Cognitive and behavioural impacts

  • Learning 
    Generative AI tools have been marketed as assistants for achieving complex tasks and facilitating learning. However, as they are set up to provide ready and easy answers, they tend to draw attention to the product and not the process of learning; therefore, overreliance on these tools could disrupt independent research and learning by discovery, which is key in Higher Education. As a student, you should prioritise your independent research! 
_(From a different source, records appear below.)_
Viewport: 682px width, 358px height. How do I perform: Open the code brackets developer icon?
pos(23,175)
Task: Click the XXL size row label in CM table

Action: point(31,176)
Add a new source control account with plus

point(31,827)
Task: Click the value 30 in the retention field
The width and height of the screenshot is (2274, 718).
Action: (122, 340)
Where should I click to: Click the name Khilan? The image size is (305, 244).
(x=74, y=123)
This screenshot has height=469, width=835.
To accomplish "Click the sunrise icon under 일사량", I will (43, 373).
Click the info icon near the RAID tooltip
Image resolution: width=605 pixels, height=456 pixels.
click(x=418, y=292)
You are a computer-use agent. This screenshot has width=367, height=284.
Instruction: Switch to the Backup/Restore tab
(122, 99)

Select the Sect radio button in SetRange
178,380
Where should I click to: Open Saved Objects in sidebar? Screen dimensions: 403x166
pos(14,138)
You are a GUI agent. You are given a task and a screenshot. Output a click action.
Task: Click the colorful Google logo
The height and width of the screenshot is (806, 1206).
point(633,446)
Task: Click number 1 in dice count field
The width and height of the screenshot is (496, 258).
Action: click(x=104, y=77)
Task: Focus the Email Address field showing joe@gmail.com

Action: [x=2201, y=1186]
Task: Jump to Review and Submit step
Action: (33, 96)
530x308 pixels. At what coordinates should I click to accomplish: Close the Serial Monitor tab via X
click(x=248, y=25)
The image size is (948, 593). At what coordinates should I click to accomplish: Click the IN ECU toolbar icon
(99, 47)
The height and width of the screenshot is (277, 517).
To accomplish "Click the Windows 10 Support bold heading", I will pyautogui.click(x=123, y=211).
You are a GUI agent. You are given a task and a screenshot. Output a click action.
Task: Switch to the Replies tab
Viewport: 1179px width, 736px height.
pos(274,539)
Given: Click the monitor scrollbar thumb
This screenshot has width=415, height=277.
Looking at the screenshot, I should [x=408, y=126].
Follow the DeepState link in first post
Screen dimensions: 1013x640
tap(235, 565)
  • Agency and critical thinking 
    Potential applications of Generative AI include automation of tasks that require judgement. But to what extent should we allow AI to make decisions?  This could reduce our own agency and critical ability to evaluate options and make responsible choices, and may incur the additional risk of introducing biases in decision making that go undetected. We should value, therefore, the development of our own critical thinking first. 

  • Pace of change 
    Advancements in Generative AI are extremely rapid paced and this makes it difficult to keep up with the ever-changing landscape of what is possible. It can be, therefore, challenging to develop confidence in one’s understanding and ability to use these tools. 

  • Time cost 
    Although promising to save a lot of time, interaction with generative AI tools may, in fact, be time consuming in other ways: it may include a lot of trial and error to find the best prompt or the best output, exploration of ever-expanding possibilities and directions. In addition, we must spend time in independent research to evidence its factual statements! 


  • Accountability 
    Although it is possible for generative AI tools to be misleading or outright wrong, they are not accountable for these mistakes. Accountability, including legal liability, remains with the user! We must, therefore, always verify the content of any output before we use that output to make decisions or influence others.  

  • Fraud 
    The release of Generative AI tools to the public has raised concerns about increasing the potential for misleading or fraudulent activity. Public discourse could become inundated with AI generated content or even bots impersonating humans. In addition, the potential to create more and more realistic deepfakes may erode trust in truth and evidence, and poses challenges on how to authenticate it. We must, therefore, be aware of these risks, especially when accessing information online, and always assess the reliability of our sources.